The more light the photosites can collect, the less susceptible a sensor will be to noise because more light is collected relative to the random electronic discharge, which remains virtually constant for a given temperature. High ISO settings amplify both the light signal and the electronic noise, thereby producing higher noise levels than low ISO settings.

A build-up of this background noise during long exposures produces ‘salt-and-pepper’ speckling where some pixels are not recorded, while others are only recorded in one wavelength (colour). The problem is exacerbated by heat, which explains why the best long exposures are usually captured on cold nights.

-

An example of an image with visible noise resulting from an exposure at ISO 51200.

-

A crop from the above image, enlarged to 100%, shows the random specking produced by noise resulting mainly from the high sensitivity setting.

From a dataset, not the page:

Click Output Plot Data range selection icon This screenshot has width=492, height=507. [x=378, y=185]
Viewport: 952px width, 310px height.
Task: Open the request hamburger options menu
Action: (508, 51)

Random electronic noise can be mostly eliminated by dark frame subtraction, in which the camera records a second exposure with the shutter closed to capture the noise pattern. This ‘dark frame’ is subtracted from the image by the camera’s image processor, leaving the picture virtually noise-free. The only problem is that it doubles the exposure time.

Noise Reduction

All modern cameras provide some kind of in-camera noise-reduction (NR) processing, which is applied to JPEG files. Most cameras provide separate processing for High ISO and long exposure noise because they require different adjustments.

High ISO NR is handled by the image processor and is based upon calculating whether the actual differences in pixel values constitute noise or genuine photographic detail. Once noise is identified, the processor will average out the former while attempting to preserve the latter.

Since noise levels increase as ISO sensitivity is increased, processing tends to become more aggressive at higher sensitivities. This can produce a noticeable loss of image quality. Details can be smoothed out and colour irregularities may appear in JPEGs recorded with high ISO values.

If you shoot raw files, noise-reduction is included as part of the file conversion process and you have access to a wider range of adjustments. Different raw file processors provide different adjustments and the best ones allow photographers to fine-tune adjustments to suit individual image files.

Samsung’s Adaptive Noise Reduction technology uses the camera’s image processor to analyse the scene before applying noise reduction locally rather than uniformly across the whole image. The advanced algorithm analyses details and colour in the subject as each shot is taken and processing is applied in-camera, resulting in a noticeable increase in clarity in shots taken with high ISO settings.